Es geht wohl eher darum, dass es hier im Forum etliche x86-Hater gibt, die x86 für eine ineffiziente, stromfressende und veraltete Technologie halten. Die sich eh' nur wegen dem riesigen Softwarebestand hält. Und schönere, elegantere und ausgeklügeltere Technologien wie RISC nur deshalb keine Chance haben weil sie mit solchen "unfairen" Startbedingungen zu kämpfen haben.

Offenbar sieht dieser Ex-AMDler das eben nicht ganz so. :)

Gast

2017-06-21, 12:48:14

Weitere Infos zu x86 Overhead. Die Postings sind von 2010.

Your post is long, so I'll get to it's points later, but I'd like to address the verification costs issue. Verification refers to software verification. x86 is very hard to verify because it has decades of software written for it, all of which must work. It is far easier to verify RISC chips with much smaller quantities of software and that run only one or two operating systems that matter. At AMD we had hundreds of thousands of test vectors captured from thousands upon thousands of software programs that we tested to make sure our chip would be fully compatible with every piece of x86 software out there, and on all the OS's that run on x86. In other words, verification is hard on x86 because x86 is so popular, not because there is a problem with x86.

Re: Hannibal - I don't know why he's saying it. I don't know his background. And I don't know anything about P6. Do keep in mind, however, that the P6 was a very simple microarchitecture and had far fewer transistors than the machines I worked on - decode doesn't grow, so as you add transistors to the rest of the core decode takes a smaller percentage of the die. I guarantee you it never took 40%, though. That's just ridiculous.

Re: ipad sdk. You are looking in the wrong place.

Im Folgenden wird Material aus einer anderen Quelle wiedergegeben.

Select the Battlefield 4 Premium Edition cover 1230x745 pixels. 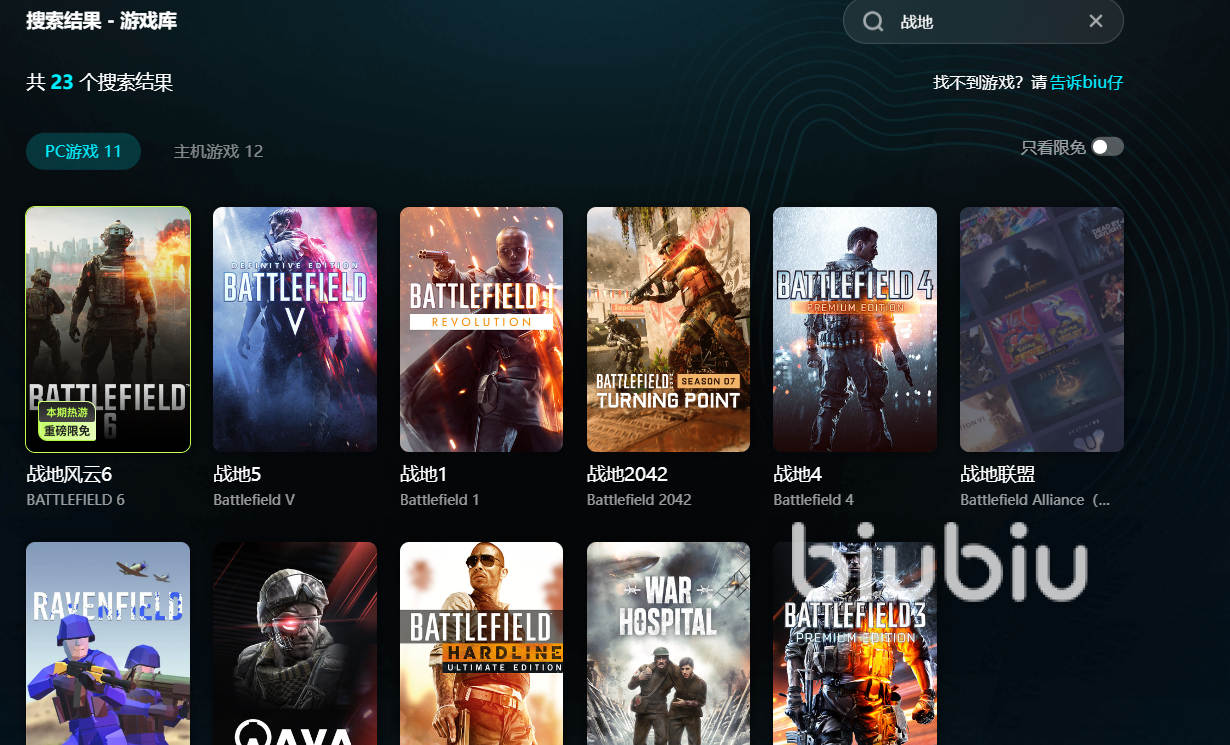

Re: niches: performance for watt at the high end is not competitive for powerpc. For 2% more performance you pay 10% more power.

Re: "Interestingly it seems, that I am not the only one having this experience." Ok. I'm sure people also have the opposite experience. I'm sure I can't convince you of anything. Just telling you what I know, as someone who has no axe to grind and no particular bias in favor of one architecture or another since I've worked hard making chips in all sorts of architectures, and don't currently work for any company (and hence have no skin in the game anymore).

[...]
p.s.: Even your blogger friend Hannibal doesn't stick by his 40% number. http://arstechnica.com/old/content/2005/11/5541.ars. He said, all the way back in 2005, that the penalty at that point was 4%-2%=2%. (In the response I was going to make prior to reading your final paragraph, I was going to point out how even RISC processors contain decoders with ROMs for use in patching for bugs and adding features without having to do an all-layers spin, how all modern RISC processors have decode stages, etc. Looks like Hannibal is aware of that.) Here's an excerpt:

I've talked a bit about point #1 in previous articles, especially my look back at the history of the Pentium line. The original Pentium spent about 30% of its transistors on hardware designed solely to decode the unwieldy x86 ISA. Those were transistors that competing RISC hardware like PowerPC and MIPS could spend on performance-enhancing cache and execution hardware. However, the amount of hardware that it took to decode the x86 ISA didn't grow that much over the ensuing years, while overall transistor budgets soared. On a modern processor, if x86 decode hardware takes up twice as many transistors as RISC decode hardware, then you're only talking about a difference of, say, 4% of the total die area vs. 2%. (I used to have the exact numbers for the amount of die area that x86 decode hardware uses on the Pentium 4, but I can't find them at the moment.) That's not a big enough difference to affect performance.

Gast

2017-06-21, 13:07:19

Es geht wohl eher darum, dass es hier im Forum etliche x86-Hater gibt, die x86 für eine ineffiziente, stromfressende und veraltete Technologie halten. Die sich eh' nur wegen dem riesigen Softwarebestand hält. Und schönere, elegantere und ausgeklügeltere Technologien wie RISC nur deshalb keine Chance haben weil sie mit solchen "unfairen" Startbedingungen zu kämpfen haben.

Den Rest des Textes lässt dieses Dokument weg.